(Raw data)

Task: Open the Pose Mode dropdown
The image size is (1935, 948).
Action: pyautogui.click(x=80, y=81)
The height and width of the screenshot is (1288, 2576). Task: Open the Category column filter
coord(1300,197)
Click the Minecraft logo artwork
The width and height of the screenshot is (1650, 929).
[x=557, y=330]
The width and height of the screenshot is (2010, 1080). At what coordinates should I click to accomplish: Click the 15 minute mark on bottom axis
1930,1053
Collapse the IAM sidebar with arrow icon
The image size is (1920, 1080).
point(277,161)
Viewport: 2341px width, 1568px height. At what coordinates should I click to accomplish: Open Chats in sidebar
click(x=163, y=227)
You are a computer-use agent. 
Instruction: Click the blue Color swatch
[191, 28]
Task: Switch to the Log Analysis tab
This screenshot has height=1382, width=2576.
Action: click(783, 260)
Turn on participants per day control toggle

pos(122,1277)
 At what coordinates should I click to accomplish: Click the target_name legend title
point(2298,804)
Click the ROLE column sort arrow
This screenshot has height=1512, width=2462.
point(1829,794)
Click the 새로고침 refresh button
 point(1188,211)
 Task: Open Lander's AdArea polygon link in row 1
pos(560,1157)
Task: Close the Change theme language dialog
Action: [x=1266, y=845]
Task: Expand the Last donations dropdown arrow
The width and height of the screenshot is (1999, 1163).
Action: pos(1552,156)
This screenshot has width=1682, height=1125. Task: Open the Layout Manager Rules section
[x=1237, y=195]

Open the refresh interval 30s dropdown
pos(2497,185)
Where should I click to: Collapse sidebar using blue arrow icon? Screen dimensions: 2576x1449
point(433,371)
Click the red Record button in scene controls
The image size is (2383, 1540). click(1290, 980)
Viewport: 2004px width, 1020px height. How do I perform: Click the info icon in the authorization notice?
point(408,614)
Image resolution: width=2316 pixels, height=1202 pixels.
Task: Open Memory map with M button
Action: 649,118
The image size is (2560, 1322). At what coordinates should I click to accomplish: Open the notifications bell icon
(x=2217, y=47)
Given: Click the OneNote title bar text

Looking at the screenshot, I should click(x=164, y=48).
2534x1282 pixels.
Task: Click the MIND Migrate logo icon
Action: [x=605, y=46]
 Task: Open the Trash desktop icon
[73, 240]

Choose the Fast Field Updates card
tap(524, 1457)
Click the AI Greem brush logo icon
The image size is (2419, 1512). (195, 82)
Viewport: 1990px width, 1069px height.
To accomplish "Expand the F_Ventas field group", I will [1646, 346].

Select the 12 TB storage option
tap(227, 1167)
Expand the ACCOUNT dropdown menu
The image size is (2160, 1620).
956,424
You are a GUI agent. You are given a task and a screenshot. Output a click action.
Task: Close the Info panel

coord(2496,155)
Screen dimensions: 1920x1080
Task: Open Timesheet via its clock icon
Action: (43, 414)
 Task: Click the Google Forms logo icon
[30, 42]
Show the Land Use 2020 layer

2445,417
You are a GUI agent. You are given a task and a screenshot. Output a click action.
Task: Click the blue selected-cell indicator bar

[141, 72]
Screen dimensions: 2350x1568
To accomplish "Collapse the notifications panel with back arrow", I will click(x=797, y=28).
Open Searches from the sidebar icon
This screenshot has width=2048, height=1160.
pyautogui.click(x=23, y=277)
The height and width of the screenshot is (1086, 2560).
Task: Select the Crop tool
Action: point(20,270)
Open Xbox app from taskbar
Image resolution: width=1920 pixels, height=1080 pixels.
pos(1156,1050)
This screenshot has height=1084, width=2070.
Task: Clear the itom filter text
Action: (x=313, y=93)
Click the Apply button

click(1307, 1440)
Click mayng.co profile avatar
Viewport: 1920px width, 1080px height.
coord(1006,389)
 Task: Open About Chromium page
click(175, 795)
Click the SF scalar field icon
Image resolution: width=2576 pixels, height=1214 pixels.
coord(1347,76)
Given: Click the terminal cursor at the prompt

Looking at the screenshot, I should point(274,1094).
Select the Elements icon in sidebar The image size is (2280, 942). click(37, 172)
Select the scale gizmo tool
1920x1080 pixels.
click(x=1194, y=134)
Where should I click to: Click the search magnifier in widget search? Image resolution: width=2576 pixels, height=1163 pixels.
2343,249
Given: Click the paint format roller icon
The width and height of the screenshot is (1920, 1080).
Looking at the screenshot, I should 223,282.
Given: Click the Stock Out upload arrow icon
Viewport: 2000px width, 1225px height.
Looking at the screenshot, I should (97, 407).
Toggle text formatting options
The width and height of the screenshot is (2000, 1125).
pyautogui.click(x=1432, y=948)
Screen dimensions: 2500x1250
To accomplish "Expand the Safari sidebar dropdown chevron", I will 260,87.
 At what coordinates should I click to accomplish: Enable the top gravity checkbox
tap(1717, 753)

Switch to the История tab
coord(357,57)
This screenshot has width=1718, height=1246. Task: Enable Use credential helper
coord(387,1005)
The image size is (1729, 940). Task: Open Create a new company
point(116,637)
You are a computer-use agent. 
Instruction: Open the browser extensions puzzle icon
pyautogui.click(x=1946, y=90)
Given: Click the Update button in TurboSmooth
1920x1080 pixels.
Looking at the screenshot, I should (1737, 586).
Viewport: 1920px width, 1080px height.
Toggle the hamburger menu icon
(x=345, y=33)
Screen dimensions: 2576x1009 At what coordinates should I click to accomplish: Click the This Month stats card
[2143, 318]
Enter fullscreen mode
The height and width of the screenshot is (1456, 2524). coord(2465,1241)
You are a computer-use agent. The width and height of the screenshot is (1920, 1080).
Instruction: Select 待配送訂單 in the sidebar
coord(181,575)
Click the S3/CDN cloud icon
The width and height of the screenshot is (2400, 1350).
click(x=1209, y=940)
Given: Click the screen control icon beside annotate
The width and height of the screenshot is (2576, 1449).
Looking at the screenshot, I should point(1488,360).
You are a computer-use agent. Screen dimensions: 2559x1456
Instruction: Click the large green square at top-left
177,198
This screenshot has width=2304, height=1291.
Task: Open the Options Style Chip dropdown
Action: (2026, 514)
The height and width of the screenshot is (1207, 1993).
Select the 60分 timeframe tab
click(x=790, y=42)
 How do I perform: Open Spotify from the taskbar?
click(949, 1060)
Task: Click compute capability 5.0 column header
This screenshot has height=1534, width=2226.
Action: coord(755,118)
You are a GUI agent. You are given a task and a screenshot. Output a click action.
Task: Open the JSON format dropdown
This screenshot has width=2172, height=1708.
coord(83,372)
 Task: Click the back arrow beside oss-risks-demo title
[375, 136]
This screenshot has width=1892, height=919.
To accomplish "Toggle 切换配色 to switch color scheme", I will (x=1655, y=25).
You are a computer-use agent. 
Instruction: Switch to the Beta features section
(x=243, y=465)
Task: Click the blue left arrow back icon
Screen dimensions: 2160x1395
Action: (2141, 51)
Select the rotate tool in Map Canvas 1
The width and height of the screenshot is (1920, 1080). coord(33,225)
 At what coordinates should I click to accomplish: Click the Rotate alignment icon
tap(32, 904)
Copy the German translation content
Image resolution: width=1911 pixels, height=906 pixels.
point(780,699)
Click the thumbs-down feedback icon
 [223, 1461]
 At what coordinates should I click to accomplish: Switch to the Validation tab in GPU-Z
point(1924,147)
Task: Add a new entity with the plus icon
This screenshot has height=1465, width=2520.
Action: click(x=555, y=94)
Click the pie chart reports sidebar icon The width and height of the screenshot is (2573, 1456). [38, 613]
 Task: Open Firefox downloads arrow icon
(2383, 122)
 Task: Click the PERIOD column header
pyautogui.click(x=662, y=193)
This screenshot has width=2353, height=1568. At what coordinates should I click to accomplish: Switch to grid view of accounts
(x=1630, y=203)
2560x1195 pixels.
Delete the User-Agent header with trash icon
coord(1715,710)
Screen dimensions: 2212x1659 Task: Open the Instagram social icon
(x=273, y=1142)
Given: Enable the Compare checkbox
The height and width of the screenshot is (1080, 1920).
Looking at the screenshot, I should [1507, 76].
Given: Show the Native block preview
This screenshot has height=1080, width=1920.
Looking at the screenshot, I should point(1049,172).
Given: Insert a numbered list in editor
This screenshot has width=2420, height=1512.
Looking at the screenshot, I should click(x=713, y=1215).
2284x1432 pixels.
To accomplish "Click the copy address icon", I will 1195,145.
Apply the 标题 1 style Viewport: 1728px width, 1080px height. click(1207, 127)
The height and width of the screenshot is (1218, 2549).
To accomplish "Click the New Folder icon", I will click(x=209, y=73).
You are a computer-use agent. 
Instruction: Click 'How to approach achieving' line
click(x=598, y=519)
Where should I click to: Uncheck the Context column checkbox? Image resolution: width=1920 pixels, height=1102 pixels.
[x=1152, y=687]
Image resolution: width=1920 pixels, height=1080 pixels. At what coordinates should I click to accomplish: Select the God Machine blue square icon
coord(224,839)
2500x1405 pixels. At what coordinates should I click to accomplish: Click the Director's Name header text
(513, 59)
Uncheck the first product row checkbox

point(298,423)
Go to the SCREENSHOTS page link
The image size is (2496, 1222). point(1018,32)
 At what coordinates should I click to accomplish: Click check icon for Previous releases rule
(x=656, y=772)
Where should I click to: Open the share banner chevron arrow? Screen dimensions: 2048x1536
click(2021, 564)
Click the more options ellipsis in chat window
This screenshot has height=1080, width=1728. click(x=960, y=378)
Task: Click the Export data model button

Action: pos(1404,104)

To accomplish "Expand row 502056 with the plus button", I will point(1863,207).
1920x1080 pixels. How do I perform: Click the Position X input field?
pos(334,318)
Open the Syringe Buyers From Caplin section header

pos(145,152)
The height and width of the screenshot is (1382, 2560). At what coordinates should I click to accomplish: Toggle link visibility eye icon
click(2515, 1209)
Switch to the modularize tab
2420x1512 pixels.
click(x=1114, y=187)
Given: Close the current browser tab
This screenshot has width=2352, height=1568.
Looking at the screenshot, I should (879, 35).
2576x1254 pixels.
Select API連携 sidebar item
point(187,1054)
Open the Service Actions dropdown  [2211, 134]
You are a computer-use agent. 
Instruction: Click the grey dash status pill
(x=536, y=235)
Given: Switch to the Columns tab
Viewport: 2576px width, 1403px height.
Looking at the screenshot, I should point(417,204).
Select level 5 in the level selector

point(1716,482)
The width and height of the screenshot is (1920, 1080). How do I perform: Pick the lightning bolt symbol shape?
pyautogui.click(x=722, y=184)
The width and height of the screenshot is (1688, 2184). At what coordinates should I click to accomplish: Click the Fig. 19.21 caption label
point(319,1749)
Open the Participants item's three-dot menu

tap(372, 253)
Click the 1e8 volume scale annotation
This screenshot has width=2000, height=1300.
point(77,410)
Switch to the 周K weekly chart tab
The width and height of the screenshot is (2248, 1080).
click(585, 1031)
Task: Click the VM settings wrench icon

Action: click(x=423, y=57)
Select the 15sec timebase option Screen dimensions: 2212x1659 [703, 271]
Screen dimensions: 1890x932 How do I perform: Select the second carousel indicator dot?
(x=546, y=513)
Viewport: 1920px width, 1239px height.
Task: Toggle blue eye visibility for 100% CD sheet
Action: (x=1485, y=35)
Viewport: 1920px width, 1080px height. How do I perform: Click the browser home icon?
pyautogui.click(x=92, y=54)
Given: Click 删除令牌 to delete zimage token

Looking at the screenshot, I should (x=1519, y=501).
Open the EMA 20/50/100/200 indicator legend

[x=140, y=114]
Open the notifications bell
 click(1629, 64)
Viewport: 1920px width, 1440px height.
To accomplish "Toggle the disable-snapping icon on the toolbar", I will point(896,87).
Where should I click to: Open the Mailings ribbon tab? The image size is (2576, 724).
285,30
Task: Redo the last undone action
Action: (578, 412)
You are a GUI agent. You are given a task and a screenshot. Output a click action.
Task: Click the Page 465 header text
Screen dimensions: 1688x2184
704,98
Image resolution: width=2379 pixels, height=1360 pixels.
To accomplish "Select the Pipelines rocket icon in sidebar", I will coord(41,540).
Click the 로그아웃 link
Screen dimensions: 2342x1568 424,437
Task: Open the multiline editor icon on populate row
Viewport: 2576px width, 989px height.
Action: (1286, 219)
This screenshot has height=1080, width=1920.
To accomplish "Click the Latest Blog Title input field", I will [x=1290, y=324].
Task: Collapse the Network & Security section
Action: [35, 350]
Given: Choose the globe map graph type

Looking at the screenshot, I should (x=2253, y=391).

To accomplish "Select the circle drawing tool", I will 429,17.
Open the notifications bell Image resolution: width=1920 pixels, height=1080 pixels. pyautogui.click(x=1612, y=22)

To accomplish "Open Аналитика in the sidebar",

(End Raw data)

Work request —
Return only the part of the records above that opens with the line containing "You are a computer-use agent. Screen" and closes with the line containing "Task: Click compute", ends included.

Answer for this exercise —
You are a computer-use agent. Screen dimensions: 2559x1456
Instruction: Click the large green square at top-left
177,198
This screenshot has width=2304, height=1291.
Task: Open the Options Style Chip dropdown
Action: (2026, 514)
The height and width of the screenshot is (1207, 1993).
Select the 60分 timeframe tab
click(x=790, y=42)
 How do I perform: Open Spotify from the taskbar?
click(949, 1060)
Task: Click compute capability 5.0 column header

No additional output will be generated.